Q&A: Dr. Mitchell Hayes, KCA Trailblazer Award Winner
Dr. Mitchell Hayes received a 2024 Kidney Cancer Association Trailblazer Award in partnership with the Michael and Ina Korek Foundation for research on “Tracing the Seeds of Progression: Spatial Transcriptomic Analysis of Immunoresistant Kidney Cancer”. Dr. Hayes is a Urologic Oncology Fellow at Moffitt Cancer Center in Tampa, Florida. We spoke with Dr. Hayes about his research and the impact it could have on people with kidney cancer.
What’s the simplest way you could explain ‘spatial transcriptomics’?
Spatial transcriptomic assays allow researchers to measure gene expression across biological tissues. This can tell how cells or groups of cells are organized in two- or three-dimensional space. In cancer research, spatial transcriptomics can give us important insight into how immune and other non-cancerous cells interact with cancer cells and each other. These cell-cell interactions or neighborhood interactions can then elucidate how cancers progress and metastasize or how the body fights cancer.
What is your research project about?
Although immunotherapy is the backbone of most treatment regimens for metastatic clear cell kidney cancer, most patients will eventually develop resistance to these drugs and their disease will progress. Our project looks at surgical kidney cancer specimens from patients who have undergone immunotherapy. Evolutionarily, these residual tumors harbor features of resistance to immunotherapy, thus our aim is to characterize those unique resistance features and identify new potential biomarkers or therapeutic targets for patients who have developed resistance. Specifically, we aim to test whether the spatial relationship of genes from the epithelial-to-mesenchymal (EMT) gene set predict survival of patients who receive immunotherapy. This hypothesis was generated from a pilot project of 13 patients. The current proposal will validate those findings in the spatial transcriptomics of 50 patients, and develop novel predictive spatial gene signatures in a multi-institutional database of 491 patients.

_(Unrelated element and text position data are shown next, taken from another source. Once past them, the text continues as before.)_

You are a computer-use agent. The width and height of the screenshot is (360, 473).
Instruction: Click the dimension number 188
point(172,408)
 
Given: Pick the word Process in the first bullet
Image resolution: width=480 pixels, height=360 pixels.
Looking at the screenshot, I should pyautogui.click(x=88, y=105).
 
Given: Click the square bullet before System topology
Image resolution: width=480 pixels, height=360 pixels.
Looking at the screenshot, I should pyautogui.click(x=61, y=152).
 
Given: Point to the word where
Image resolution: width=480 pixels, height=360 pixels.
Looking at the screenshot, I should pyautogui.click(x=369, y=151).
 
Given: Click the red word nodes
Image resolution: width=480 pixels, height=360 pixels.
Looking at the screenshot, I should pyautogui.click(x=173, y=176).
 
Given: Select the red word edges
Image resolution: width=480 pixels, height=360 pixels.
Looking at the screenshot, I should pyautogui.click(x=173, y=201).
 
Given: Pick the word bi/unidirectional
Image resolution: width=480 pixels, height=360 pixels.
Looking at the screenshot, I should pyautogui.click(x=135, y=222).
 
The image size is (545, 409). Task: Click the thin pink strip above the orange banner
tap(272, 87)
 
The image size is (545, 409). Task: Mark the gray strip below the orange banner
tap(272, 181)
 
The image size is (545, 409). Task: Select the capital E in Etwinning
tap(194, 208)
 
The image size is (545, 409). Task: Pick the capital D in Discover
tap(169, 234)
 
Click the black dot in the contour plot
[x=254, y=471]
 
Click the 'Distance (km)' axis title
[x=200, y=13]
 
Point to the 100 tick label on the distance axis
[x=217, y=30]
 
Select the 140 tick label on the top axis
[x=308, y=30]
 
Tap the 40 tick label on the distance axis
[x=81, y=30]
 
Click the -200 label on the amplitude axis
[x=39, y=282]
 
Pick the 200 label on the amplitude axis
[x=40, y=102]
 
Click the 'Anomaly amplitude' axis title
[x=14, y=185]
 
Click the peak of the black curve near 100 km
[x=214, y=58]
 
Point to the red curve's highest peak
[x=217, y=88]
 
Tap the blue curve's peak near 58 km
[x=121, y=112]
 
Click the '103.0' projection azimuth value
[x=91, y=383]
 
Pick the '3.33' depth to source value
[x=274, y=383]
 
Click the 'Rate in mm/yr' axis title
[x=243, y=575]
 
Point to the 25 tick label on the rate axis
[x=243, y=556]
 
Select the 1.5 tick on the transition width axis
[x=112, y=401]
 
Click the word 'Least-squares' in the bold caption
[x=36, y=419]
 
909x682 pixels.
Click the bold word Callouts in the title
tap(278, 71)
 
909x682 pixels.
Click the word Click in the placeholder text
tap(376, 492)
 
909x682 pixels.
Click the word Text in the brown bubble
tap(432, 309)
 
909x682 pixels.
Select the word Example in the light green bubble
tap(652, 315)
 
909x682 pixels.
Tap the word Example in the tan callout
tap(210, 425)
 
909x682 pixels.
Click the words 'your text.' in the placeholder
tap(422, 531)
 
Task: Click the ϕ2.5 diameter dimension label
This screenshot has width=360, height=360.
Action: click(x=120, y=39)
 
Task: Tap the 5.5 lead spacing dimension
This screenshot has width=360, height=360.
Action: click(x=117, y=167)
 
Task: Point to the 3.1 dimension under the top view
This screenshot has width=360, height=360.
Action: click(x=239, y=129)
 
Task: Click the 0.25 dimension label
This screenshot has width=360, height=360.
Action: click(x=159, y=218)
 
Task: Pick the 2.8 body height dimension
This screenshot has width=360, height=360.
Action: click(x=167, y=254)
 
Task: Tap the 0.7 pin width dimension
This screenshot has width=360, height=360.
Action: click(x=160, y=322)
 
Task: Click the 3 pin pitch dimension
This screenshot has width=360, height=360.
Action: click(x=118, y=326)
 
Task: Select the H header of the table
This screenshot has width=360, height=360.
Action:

What about your research do you think should be most exciting to patients/families?
Today, some of the most important clinical management decisions are based on a pathologist’s review of cancerous tissue slides, or a description of what the cancer looks like under the microscope. A picture is worth 1000 words, and that certainly holds true every day in the OR, lab, and clinic. The power of spatial transcriptomics is that we can use very high-dimensional data to develop simple tissue based predictive tests that can be worked back into that same clinical workflow at the time of pathology diagnosis. I think most kidney cancer patients know that over the last two decades treatment options have exploded, which has been great. But now researchers are tasked with finally delivering the promise of personalized medicine to be able to tell patients which option is best for their cancer. I think this is one step closer to making good on that promise.
What motivates you?
On the clinical side, getting patients through a good operation and seeing them at follow up is very motivating. My favorite notes to write are those that say something to effect of “the patient is doing well without evidence of disease”. At the same time, there will always be some patients who will go through a big operation and still have recurrent or progressive disease. This is probably the biggest motivation for me on the research side. Advanced technologies and therapies like surgical robots, lasers, new ablative energies, targeted therapies, cell therapies, transplantation have made incredible advances, but only the science of patient selection can improve the balance of under/overtreatment. Another big motivation for me on the research side is the opportunity to work with career scientists who dare to ask fundamental basic science questions that challenge the assumptions we make every day in clinic.
What else do you want others to know about you or your research?
It takes a massive Team Science approach to produce this work. At every stage of the project, we have a seasoned expert scientist or clinician who is insightful and adaptive. As a fellow/trainee, I feel incredibly honored to work with these researchers who continue to teach me about how to be a better scientist. I also cannot thank my personal mentor, Dr. Brandon Manley, enough for his seemingly endless generosity and support.
We are very grateful to the KCA for highlighting and supporting our proposal. I am very excited to continue our work together and make an impact in our patients’ lives.